To master the emptiness mode of perception, one must have a strong foundation in virtue, concentration, and discernment. Without this training, the mind continues to create stories and worldviews. And, from that perspective, the teaching of emptiness appears to be just another story or worldview with new ground rules.


In terms of the story of your relationship to your mother it seems to be saying that there's really no mother, nor you.


In terms of your worldview, it appears to be saying either that the world does not exist or that emptiness is the great undifferentiated ground of being from which we all came and to which we will all return someday.
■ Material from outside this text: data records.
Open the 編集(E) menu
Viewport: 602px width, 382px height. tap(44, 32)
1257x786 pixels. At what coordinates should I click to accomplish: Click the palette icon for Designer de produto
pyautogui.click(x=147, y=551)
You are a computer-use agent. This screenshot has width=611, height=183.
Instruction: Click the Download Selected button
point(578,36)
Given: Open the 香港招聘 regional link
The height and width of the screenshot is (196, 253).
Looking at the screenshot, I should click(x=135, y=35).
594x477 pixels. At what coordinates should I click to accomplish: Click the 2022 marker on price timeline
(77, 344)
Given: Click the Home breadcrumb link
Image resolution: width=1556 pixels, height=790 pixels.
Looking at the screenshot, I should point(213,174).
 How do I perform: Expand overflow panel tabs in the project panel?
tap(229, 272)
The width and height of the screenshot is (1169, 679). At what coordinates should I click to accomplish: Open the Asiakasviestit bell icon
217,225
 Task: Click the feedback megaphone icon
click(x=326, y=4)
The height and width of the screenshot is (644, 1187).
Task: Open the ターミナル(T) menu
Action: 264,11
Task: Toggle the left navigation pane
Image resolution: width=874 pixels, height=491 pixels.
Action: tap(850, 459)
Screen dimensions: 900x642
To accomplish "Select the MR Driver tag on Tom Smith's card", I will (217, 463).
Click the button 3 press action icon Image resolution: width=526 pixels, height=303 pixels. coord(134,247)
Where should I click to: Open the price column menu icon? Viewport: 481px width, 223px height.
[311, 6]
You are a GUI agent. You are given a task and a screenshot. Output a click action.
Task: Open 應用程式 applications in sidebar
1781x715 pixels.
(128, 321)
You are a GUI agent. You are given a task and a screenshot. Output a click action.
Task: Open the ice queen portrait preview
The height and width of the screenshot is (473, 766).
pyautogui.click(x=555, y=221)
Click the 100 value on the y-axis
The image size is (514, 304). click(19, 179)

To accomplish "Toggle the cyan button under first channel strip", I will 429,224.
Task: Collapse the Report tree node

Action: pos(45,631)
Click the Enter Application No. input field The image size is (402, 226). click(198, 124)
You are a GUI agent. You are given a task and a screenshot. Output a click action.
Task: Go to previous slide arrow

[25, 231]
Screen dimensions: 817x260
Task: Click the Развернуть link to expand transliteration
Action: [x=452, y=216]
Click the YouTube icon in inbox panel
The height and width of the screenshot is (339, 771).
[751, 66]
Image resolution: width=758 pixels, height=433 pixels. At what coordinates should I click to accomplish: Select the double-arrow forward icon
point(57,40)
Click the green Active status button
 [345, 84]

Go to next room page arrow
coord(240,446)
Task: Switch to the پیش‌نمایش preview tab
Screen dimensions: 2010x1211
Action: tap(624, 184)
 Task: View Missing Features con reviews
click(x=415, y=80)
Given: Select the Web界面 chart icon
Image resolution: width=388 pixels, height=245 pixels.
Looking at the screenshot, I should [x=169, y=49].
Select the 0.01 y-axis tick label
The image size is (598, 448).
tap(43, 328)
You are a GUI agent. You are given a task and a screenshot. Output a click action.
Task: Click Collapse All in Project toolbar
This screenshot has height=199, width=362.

These interpretations not only misinterpret the meaning of emptiness, but they also prevent the mind from entering the proper mode. If the world and the people in the story of your life don't really exist, then all the actions and reactions in that story seem like a mathematics of zeros, and you wonder why there's any point in practicing virtue at all. If, on the other hand, you believe that emptiness is the ground of being to which we will all return, then why train the mind in concentration and discernment if we're all going to get there anyway?



When teaching, the Buddha used the word emptiness, but he never used it when speaking in these modes.


And even if we require training to return to our natural state, what prevents us from returning to it and suffering all over again? So, in all of these scenarios, the concept of mind training appears futile and pointless. By focusing on whether or not there is something behind experience, they entangle the mind in issues that prevent it from entering the present mode.


Now, stories and worldviews do serve a purpose. When teaching, the Buddha used the word emptiness, but he never used it when speaking in these modes.  He told stories from people's lives to demonstrate how suffering stems from the poor perceptions that drive their actions, and how being more perceptive can lead to freedom from suffering. He described the basic principles that underlie the round of rebirth to show how bad intentional actions lead to pain within that round, good ones lead to pleasure, while really skillful actions can rake you beyond the round altogether.


All of these teachings were intended to get people to focus on the quality of their perceptions and intentions in the present moment—in other words, to get them into the emptiness mode. Once there, they could apply the emptiness teachings to their intended purpose: loosening all attachments to views, stories, and assumptions, leaving the mind empty of greed, anger, and delusion, and thus empty of suffering and stress. When it comes down to it, it's the emptiness that really matters.